I spent the following week in Gram mode, rediscovering the joys of potty training, naps, snacks, feeding times, and a memorable blow-out of a diaper. Funny how effortlessly it comes back! I struggle to remember I am not mommy in these scenes. With my own two children being the same sex and birth order as Riley and Jack, I could close my eyes and skip back twenty-five years to see Alex sitting in Jack’s spot, and Stephanie chattering beside me.
Riley is a joy, in the phase of constant “look at me.” She wants to go everywhere the adults go, have a part in everything going on. She’s both a big girl and emerging toddler, and you never know for sure which side of her you’ll get. But it’s all good. I have endless patience for this phase of life. Give me the sweetness of these ages, the funny things a child says, the joy of snuggling a three-month-old safe and warm in my arms, and I’ll gladly take the not-so-pretty spills, poops, and messes as the price of admission.
Over the weekend I flew to Denver to spend a few days with Alex. Alex, who at twenty-five has already spent five years in the army, has been 13 months deployed abroad in a war zone; has married and divorced, one of the statistics of military life; and is now trying to re-start his life in his old home-town…my Alex, who just a few short years ago was the Jack in my photos. He’s come through, not without scars, but with courage. He’s learned some difficult lessons, made hard choices. And now, seeing him after a year apart, a year of plans for connecting that didn’t work out, and long conversations by phone, I’m satisfied.
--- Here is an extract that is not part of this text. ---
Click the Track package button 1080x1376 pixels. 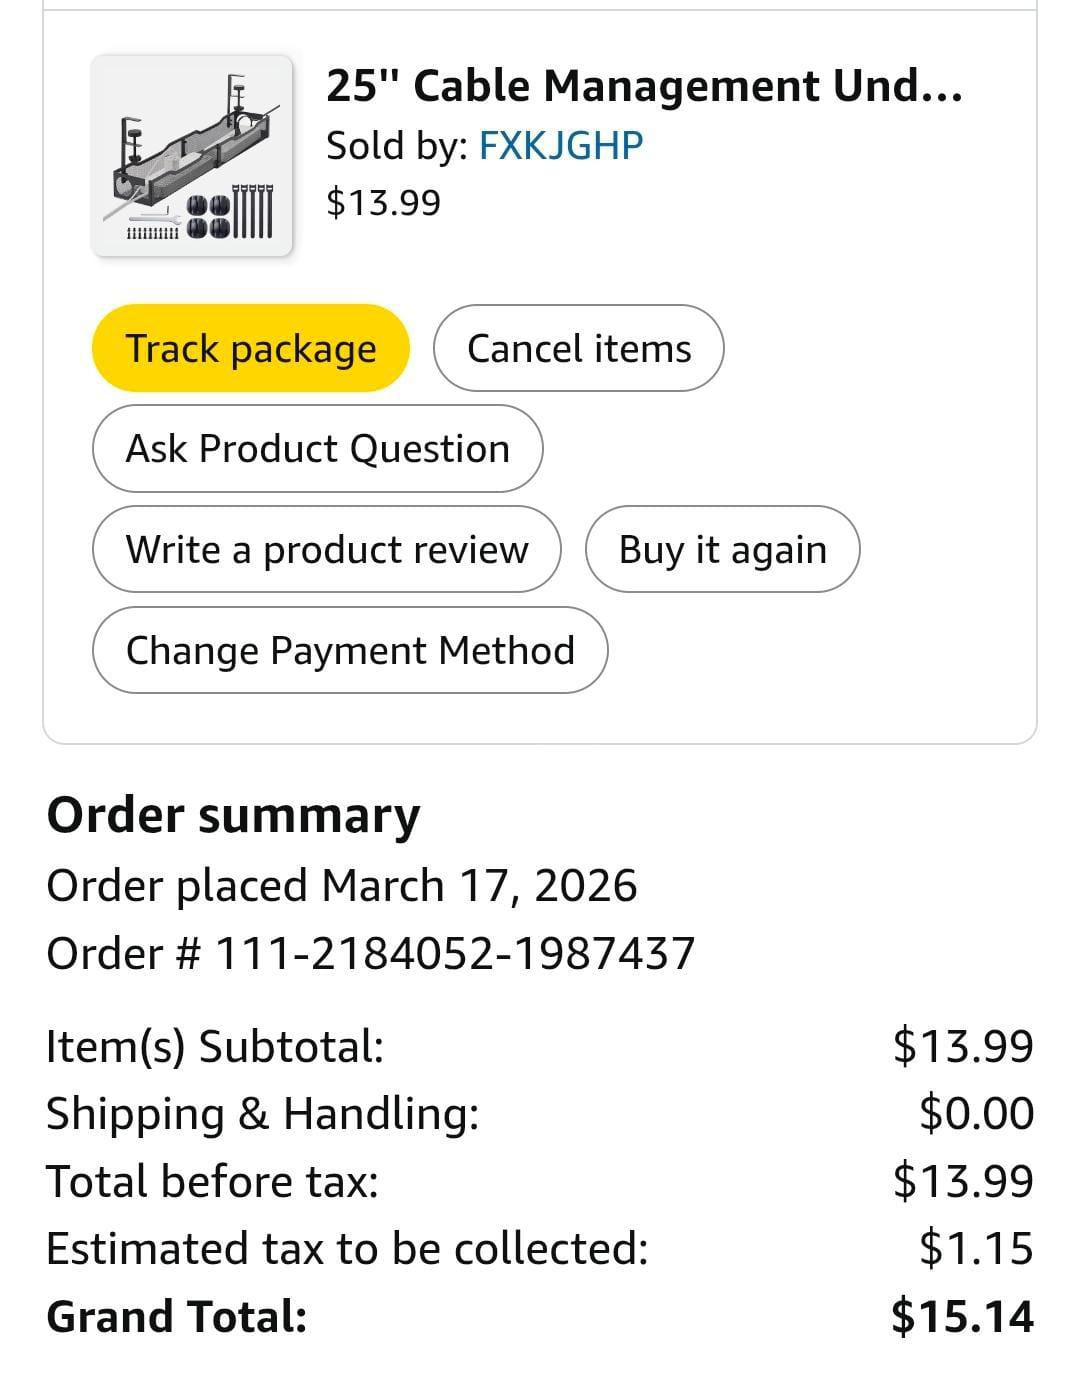click(x=251, y=349)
The mom in me has needed this sight and sound of him, his hug and quick smile.
We talk. I drive to his apartment in a blinding white-out of a spring snow storm, one of Denver’s famous March storms that makes me wonder if I’m foolish for being on the road. But how could I not be? I won’t give up a day of visit to the inconvenience of weather. His apartment is spartan, bachelor in furnishing, and needs a mom shopping trip. He doesn’t ask for anything, but I load up the cart with comforts and extras. It’s so little to offer.
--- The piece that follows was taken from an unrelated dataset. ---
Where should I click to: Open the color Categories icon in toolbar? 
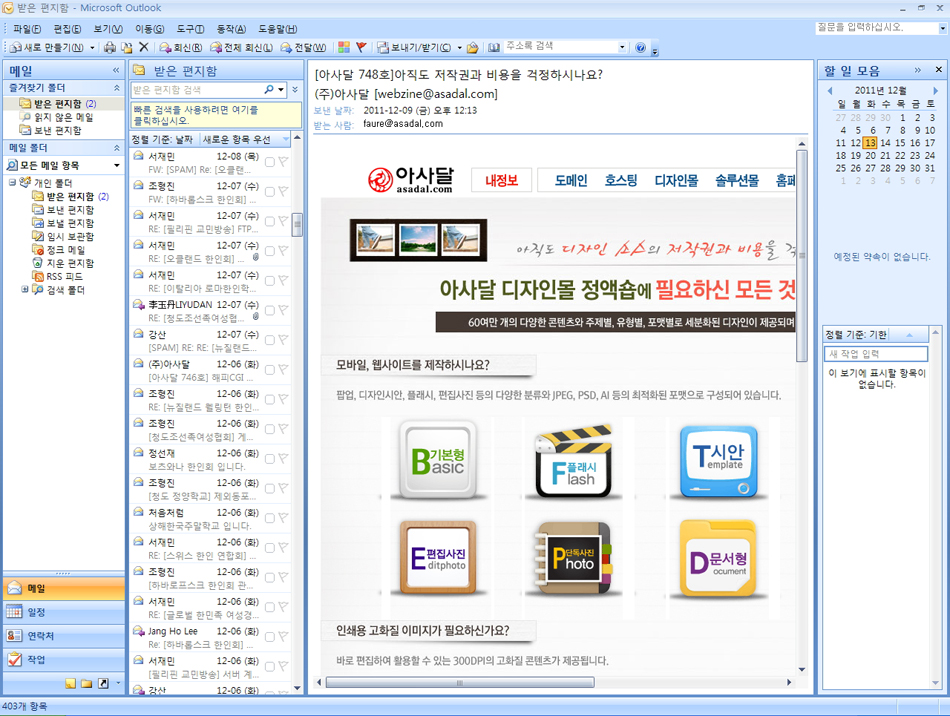344,47
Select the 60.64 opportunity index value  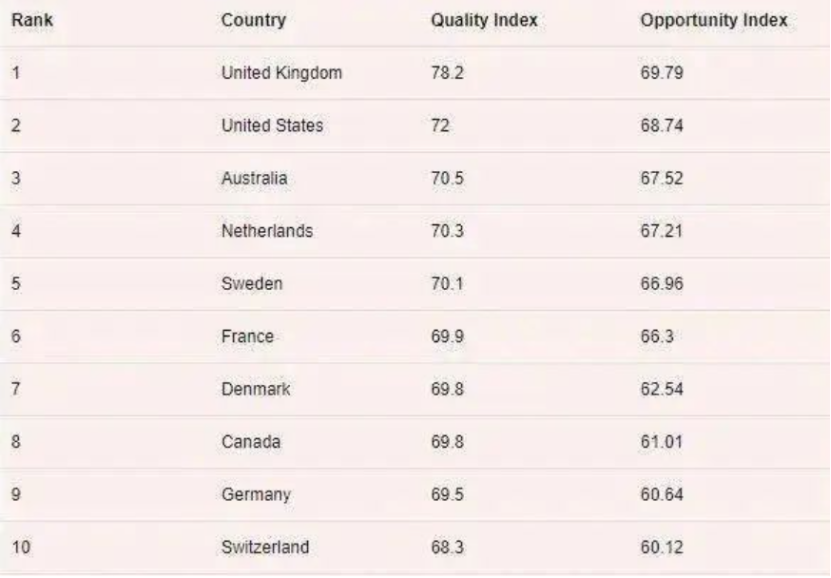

He knows what he has to do: put his head down and forge a path to next. He has to make his life work, and that takes time and discipline, doing it day after day, paying his bills, creating a place for himself. I can’t do it for him, and I can only help in minor ways. Mostly, he has to choose what he wants, and then accomplish it. Hard for me to recognize that he is essentially on his own.
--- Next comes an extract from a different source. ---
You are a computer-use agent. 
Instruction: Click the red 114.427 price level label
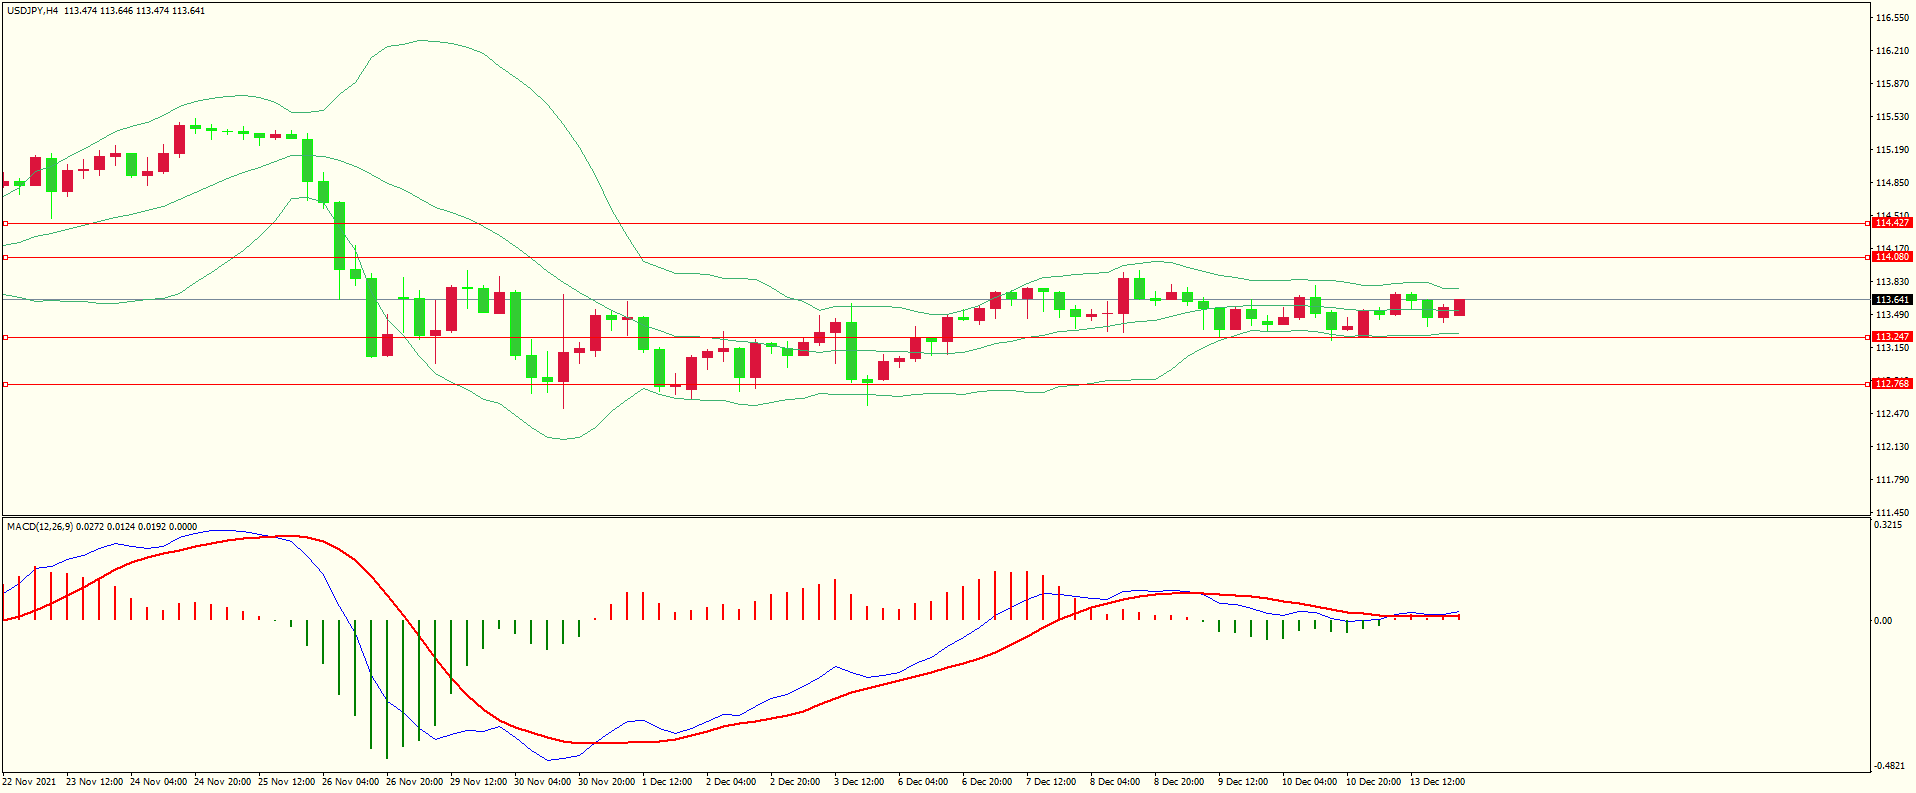pos(1891,223)
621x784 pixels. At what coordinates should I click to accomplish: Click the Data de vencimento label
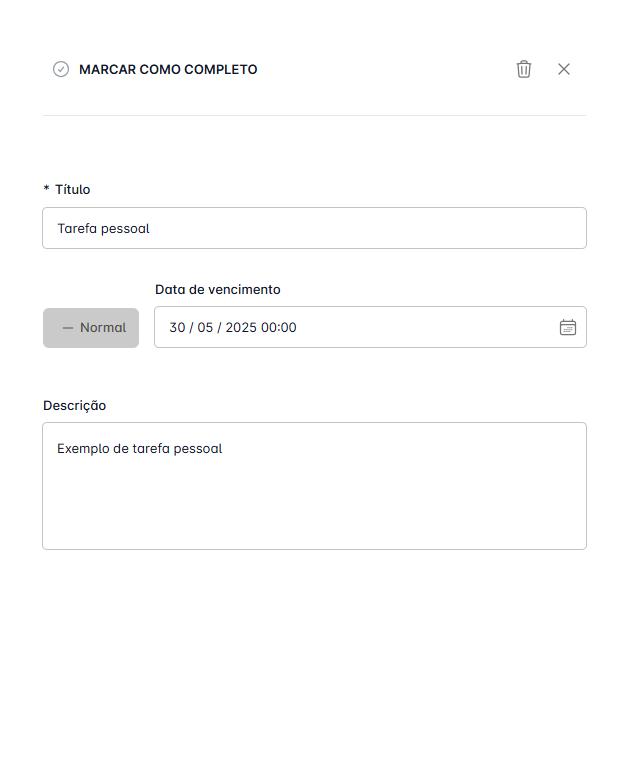tap(218, 290)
He used to want me to watch him play video games, to see his Lego creations. He was the one that said, “look at me!” Now he’s singing a different song. He has to prove something to himself, and to the world around him. His song has matured.
We were out in the storm last Saturday, hitting Target and Safeway and knocking out my list for him. In a parking lot there was a car with the hood up and a guy standing beside it, leaning over to look at something. Alex pulled up next to him and got out, offering to help. Turned out no help was needed and we drove away. That’s who Alex is. He’s funny, has been known to wear a kilt on occasion, loves music, is helpful to a fault.
My head spins a bit, coming back to Seattle for another few days in the nursery before heading back to Alaska. I’m in a time-warp, caught between the realities of today and the memories of the past. All good, but just the same, poignant, driving home the reality that the days are long but the years are short. I’m so blessed to have had children in my life that brought me joy. They weren’t, and aren’t, perfect. But they were, and are, a joy. And to see it repeat with Riley and Jack..that’s a privilege I treasure. I know this go-round just how fast it really goes, and I know more than ever that life is a risky business with no guarantees to the outcome.
Motherhood is a delicate balancing act. Heart can get in the way of character building and courage-growing. How could I not want to protect? And yet these adults that I still mother a bit have moved well beyond my ability to protect. They fight their own battles and make their own decisions. Sometimes my heart has to race to catch up with them. My head gets it, but the mother in me struggles. I’ve been a slow learner and late bloomer in the realm of letting go. I’ve done a good job of it externally. Does that count?
The song of childhood is sweet but short. I’m learning to listen to the adult voices of my kids, and feel proud that somehow, in spite of the fact that I was making it up as I went along, they turned out well. If I do say so myself, not in my own praise, but more in wonder that it worked…all the things I tried to do, that we tried to do as parents, somehow, we got enough right.